▶ **READING TEXT**:
^^^^^^^^

# Older singer sewing machine problem



## Francesca00000 (Jun 6, 2010)

I have an older singer sewing machine. Whilst sewing with some fabric that had sequins on it the needle hit the sequins as I was sewing, it must of been two back to back, the needle stopped and made a loud bang as though it had hit something. After that it has stopped working properly. Now, when you press the pedal the needle goes down but it doesn't collect the bottom thread to make the stitch. It's as though something's moved out of place. Can anyone help? I just don't want to go to the repair shop if it's something I can fix myself!


----------



## Basementgeek (Feb 7, 2005)

Hi and welcome to the TSF :wave:

I assume you checked the bottom spool and its holder (bobbin case) ?

BG


----------



## Francesca00000 (Jun 6, 2010)

^^^^^^^^

▶ **RAW DATA**:
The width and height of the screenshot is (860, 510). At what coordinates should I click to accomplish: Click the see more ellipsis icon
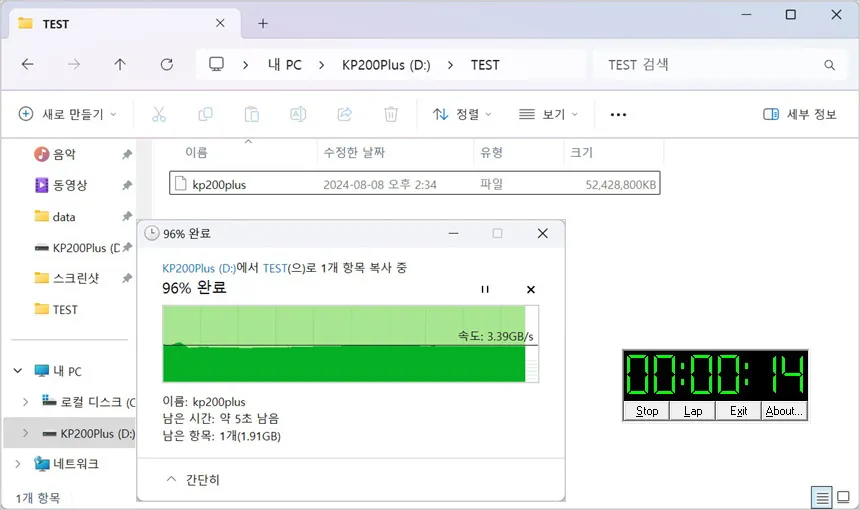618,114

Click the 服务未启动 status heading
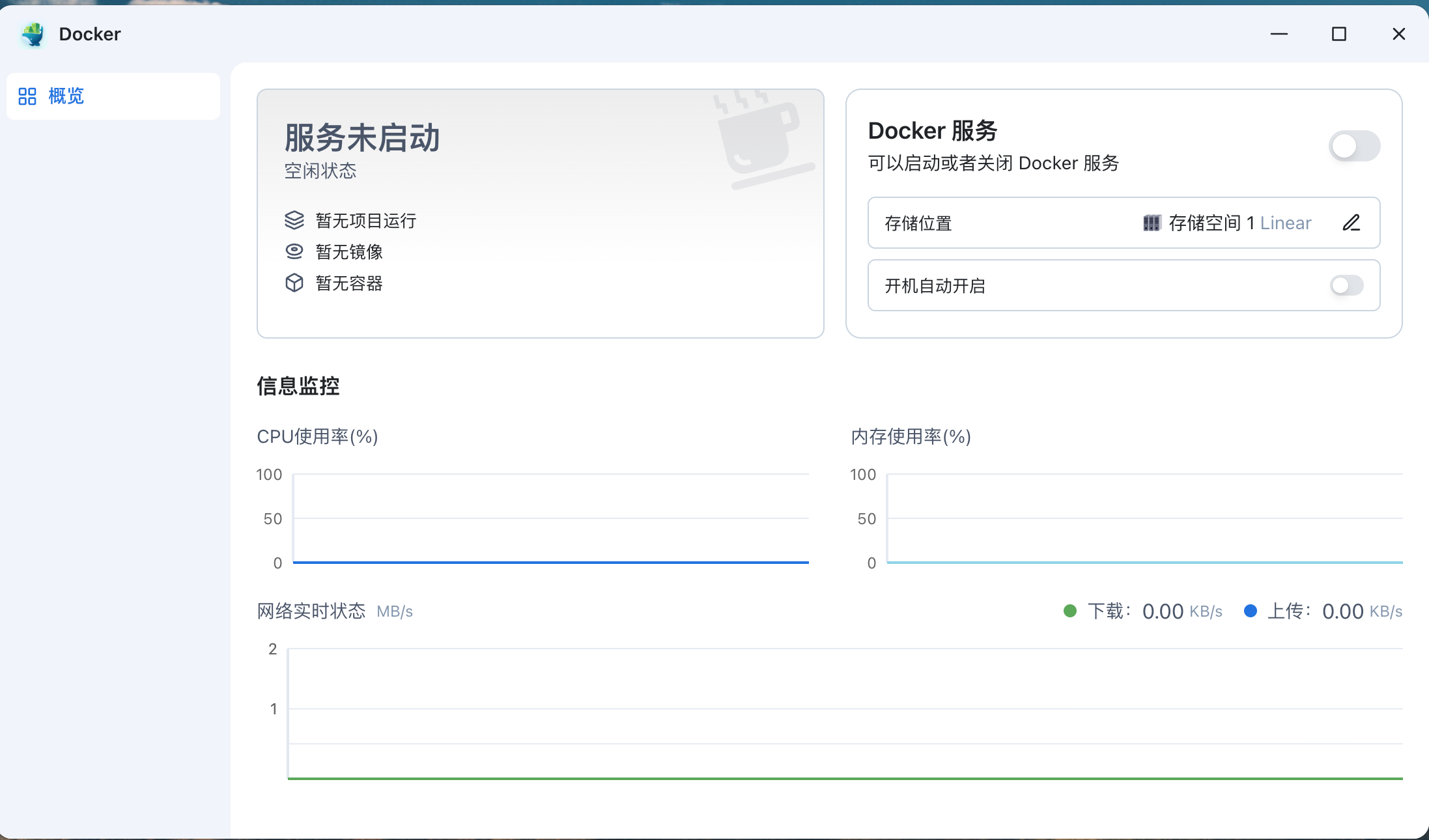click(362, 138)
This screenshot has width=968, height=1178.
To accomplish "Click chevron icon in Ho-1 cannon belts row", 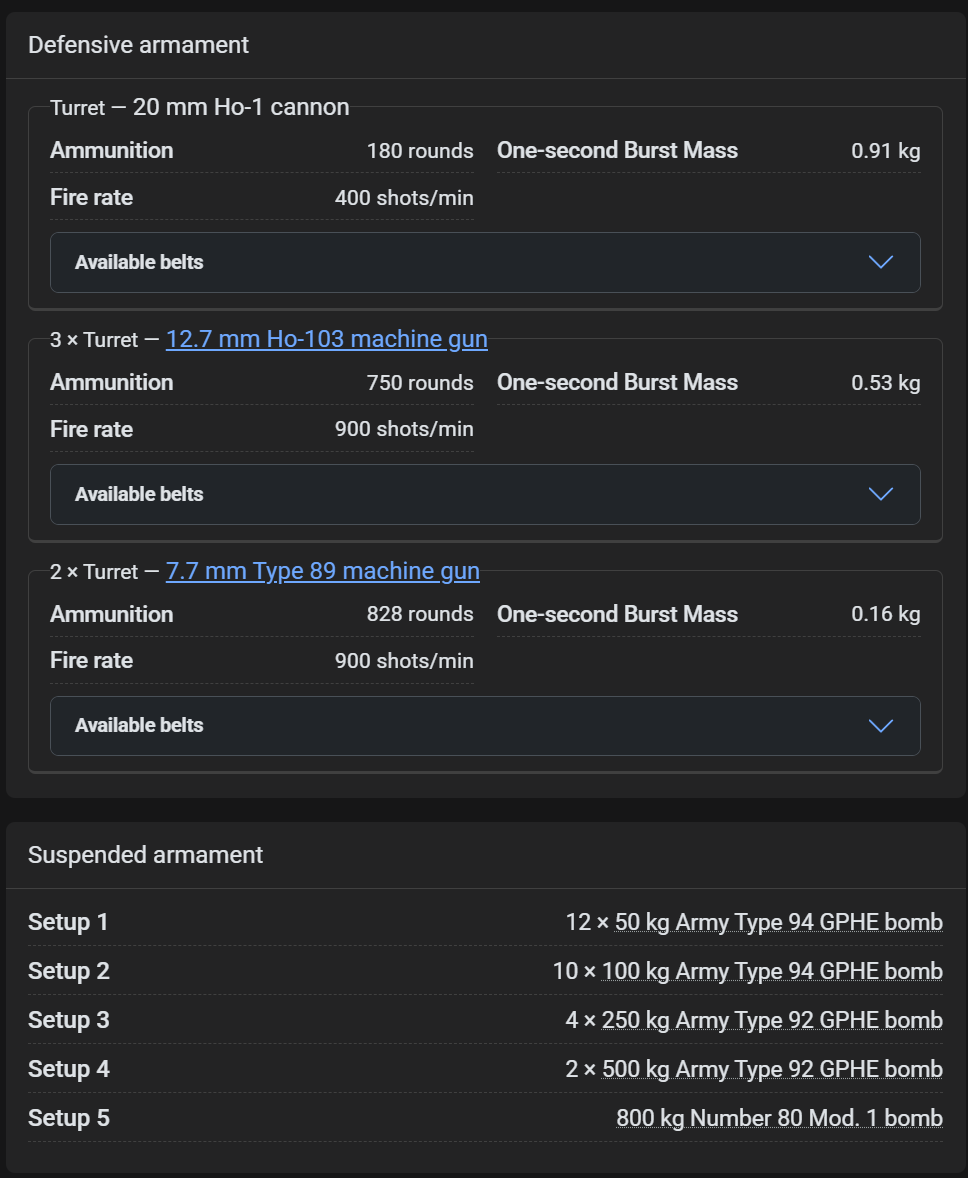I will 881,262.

^^^^^^^^

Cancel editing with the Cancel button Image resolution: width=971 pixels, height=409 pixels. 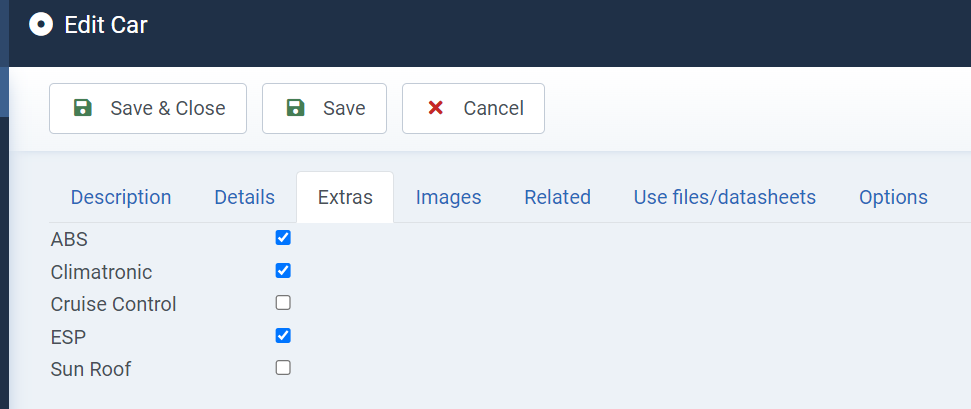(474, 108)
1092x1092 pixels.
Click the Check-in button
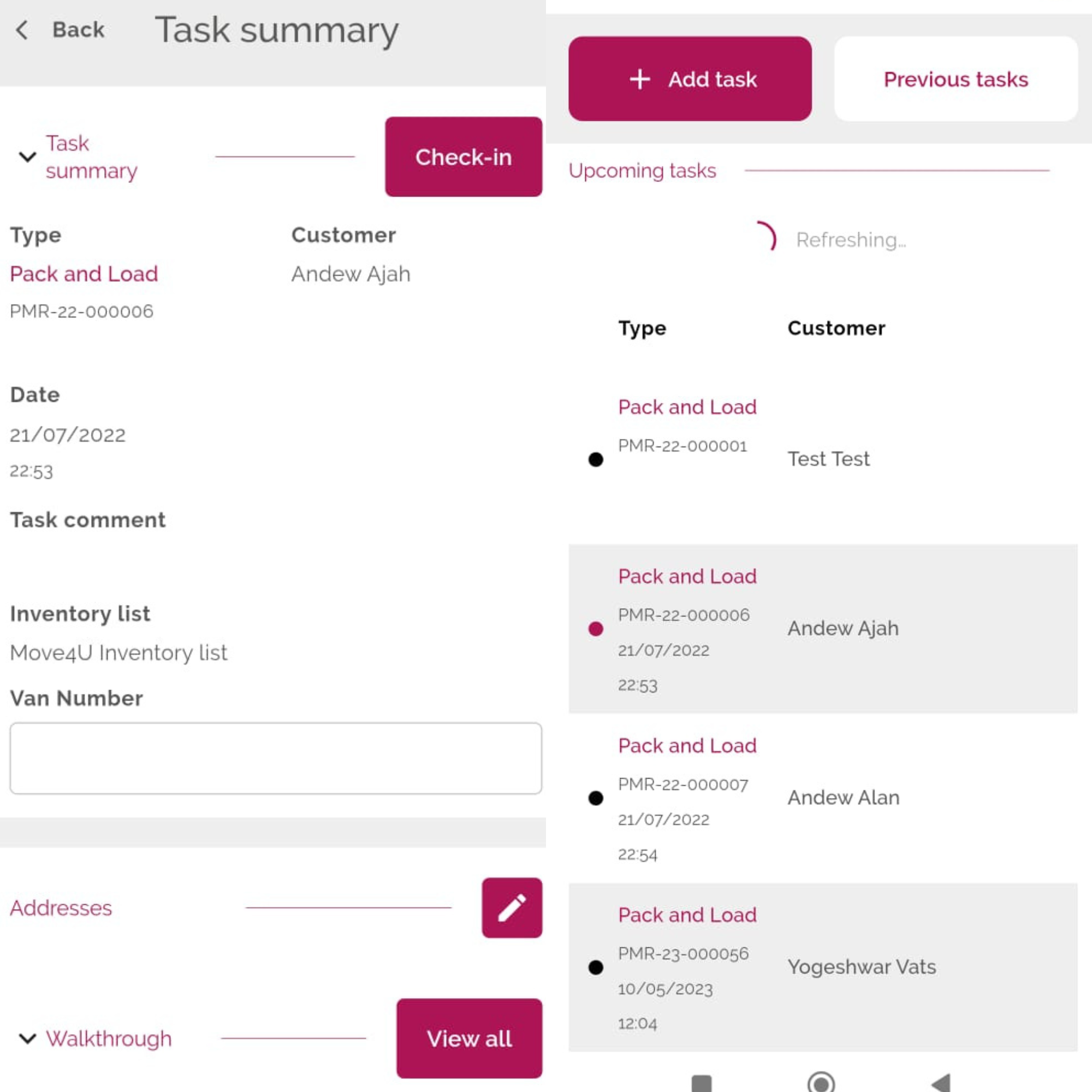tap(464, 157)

^^^^^^^^

▶ **GIVEN PROBLEM 1**: Retype the sewing machine discussion from "I have an older" to "can fix myself!".
▶ **GIVEN PROBLEM 2**: Write what comes next in the sewing machine discussion, picking up from its final line.

▶ **WRITTEN ANSWER 1**:
I have an older singer sewing machine. Whilst sewing with some fabric that had sequins on it the needle hit the sequins as I was sewing, it must of been two back to back, the needle stopped and made a loud bang as though it had hit something. After that it has stopped working properly. Now, when you press the pedal the needle goes down but it doesn't collect the bottom thread to make the stitch. It's as though something's moved out of place. Can anyone help? I just don't want to go to the repair shop if it's something I can fix myself!

▶ **WRITTEN ANSWER 2**:
Hi, what do you mean by "checked" I've got it out and checked the thread is wound properly and tried it again. I've also had a look under the needle and bobbin in the casing but i can't see anything. Is there any way a build up of lint could cause it to stop working? thanks.


----------



## Muppy03 (Jun 22, 2009)

I would say you have bent the needle, have you tried replacing it?


----------



## kendallt (Feb 21, 2007)

Muppy has it right I think, just a slight bend is enough to move the thread away so the rotary hook doesn't grab it to wrap it around the bobbin thread.

Ken.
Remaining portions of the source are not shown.